The Calm Before the Storm

The following post is an abridgment of an article in the September 2013 issue of Today’s Facility Manager. To read the full article as published, including links to several resiliency-related resources, visit Today’s Facility Manager online.

Hurricane Sandy came ashore just over a year ago, causing billions of dollars in damage and exposing how vulnerable the northeast coastal metropolitan regions are to extreme weather events. Severe flooding and high winds had a particularly crippling impact, resulting in damage to over 35,000 buildings and in multi-day power outages and fuel shortages. Many critical facilities in the northeast region were severely impacted, with five of New York City’s acute care hospitals and one psychiatric hospital being forced to close.

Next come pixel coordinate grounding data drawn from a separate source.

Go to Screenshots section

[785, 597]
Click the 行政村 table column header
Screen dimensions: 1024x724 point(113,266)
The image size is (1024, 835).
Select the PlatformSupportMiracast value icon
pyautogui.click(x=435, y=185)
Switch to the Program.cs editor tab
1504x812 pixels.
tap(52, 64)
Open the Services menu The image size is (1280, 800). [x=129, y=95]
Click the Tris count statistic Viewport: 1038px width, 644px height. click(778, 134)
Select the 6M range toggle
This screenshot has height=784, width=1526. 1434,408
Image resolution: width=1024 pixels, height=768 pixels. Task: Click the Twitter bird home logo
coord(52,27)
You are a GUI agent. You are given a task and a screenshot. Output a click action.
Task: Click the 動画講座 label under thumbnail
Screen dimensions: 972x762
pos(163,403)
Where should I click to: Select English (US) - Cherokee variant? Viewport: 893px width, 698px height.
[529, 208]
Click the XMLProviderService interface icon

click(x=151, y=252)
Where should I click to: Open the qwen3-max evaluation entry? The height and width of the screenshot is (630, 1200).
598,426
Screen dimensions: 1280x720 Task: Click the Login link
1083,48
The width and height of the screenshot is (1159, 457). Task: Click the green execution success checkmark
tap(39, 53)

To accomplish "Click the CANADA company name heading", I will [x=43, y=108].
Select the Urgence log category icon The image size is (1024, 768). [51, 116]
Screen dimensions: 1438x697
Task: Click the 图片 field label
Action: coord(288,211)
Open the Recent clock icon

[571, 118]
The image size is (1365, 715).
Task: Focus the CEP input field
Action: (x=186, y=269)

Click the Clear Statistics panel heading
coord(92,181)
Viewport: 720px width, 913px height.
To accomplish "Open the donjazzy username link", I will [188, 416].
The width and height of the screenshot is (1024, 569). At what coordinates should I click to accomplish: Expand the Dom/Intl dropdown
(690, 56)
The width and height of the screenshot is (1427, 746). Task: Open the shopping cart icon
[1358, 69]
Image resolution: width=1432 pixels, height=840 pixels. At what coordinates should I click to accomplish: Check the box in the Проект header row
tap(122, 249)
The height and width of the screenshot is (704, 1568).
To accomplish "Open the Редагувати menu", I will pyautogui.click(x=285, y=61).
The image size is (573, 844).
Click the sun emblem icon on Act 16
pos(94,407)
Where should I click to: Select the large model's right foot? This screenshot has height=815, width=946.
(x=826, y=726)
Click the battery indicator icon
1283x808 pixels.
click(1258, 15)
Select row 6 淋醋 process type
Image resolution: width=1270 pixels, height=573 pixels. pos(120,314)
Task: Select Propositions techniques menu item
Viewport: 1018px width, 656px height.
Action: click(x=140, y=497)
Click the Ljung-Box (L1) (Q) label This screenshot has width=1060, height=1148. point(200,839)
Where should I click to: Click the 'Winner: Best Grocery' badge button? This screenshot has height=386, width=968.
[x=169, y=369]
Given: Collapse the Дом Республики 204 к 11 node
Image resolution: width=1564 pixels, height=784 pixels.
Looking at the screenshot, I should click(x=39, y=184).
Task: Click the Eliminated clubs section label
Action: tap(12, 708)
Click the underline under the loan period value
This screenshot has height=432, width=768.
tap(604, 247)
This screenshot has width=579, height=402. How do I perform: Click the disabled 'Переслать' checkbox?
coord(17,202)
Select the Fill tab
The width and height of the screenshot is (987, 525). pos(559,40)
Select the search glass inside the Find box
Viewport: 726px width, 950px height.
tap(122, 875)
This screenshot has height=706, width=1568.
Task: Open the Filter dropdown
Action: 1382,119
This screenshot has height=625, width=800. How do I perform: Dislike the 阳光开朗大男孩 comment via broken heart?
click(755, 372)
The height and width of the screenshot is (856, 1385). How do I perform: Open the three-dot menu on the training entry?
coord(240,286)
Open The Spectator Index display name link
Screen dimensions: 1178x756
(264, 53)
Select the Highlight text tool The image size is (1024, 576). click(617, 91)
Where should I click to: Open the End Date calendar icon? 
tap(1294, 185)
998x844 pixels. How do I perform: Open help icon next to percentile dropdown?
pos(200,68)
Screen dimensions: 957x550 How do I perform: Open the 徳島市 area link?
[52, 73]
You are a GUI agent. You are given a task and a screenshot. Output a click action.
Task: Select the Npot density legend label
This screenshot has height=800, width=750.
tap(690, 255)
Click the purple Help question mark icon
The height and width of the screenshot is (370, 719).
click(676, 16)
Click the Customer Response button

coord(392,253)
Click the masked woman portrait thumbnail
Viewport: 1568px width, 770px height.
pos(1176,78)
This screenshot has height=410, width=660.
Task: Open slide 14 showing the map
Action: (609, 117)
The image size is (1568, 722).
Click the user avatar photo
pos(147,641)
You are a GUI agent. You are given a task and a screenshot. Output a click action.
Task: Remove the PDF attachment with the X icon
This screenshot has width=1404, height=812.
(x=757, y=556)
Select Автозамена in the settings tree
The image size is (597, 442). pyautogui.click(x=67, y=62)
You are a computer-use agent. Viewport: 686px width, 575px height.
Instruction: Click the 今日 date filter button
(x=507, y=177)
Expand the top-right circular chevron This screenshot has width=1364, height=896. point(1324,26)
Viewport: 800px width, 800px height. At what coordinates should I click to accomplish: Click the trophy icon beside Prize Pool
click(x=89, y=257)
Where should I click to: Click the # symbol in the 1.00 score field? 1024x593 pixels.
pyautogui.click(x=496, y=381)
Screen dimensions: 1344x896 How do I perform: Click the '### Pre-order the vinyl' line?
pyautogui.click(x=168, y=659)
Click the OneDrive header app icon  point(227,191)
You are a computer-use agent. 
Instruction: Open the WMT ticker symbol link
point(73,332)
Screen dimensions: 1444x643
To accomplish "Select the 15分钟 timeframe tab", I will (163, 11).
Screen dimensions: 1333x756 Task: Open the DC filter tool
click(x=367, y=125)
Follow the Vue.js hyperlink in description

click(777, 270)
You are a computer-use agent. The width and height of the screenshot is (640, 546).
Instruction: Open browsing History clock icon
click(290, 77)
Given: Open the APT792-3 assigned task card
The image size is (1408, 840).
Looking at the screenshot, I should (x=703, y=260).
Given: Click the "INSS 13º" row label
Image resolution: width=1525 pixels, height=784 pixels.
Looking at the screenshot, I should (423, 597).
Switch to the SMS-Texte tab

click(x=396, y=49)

Many professionals in the facilities planning, design, and construction industry have spent the last year identifying ways in which our facilities can become more resilient and recover more swiftly from extreme weather events of the future. The results of these efforts include a variety of studies undertaken by groups such as New York City’s Special Initiative for Rebuilding and Resiliency, the Urban Green Council, the American Institute of Architects, and the New York Building Congress. While each study offers its own unique insights and recommendations for increasing the resiliency of our buildings and communities, the following major findings recur throughout:

  • Strengthen the reliability of power, telecommunications, and critical building systems.
  • Harden buildings and infrastructure to reduce storm damage from high winds and flooding.
  • Increase redundancy and alternate systems in case of primary system failure.
  • Put in place better disaster preparedness planning (based on lessons learned) to increase the speed of response and recovery.
  • Invest in systematic assessments of existing facilities and their vulnerability to the effects of extreme climate events.
  • Adopt improved zoning, regulatory requirements, and building standards where necessary to aid and encourage resiliency and preparedness.

The ultimate goal of these recommendations and others is to maintain essential safety for occupants and other building users throughout the initial disaster and the following recovery period. Critical facilities of all kinds play a crucial role in the sustainability of communities, and deliberate risk management can ensure that these types of facilities continue to support the people that they serve, both during and immediately after extreme weather events.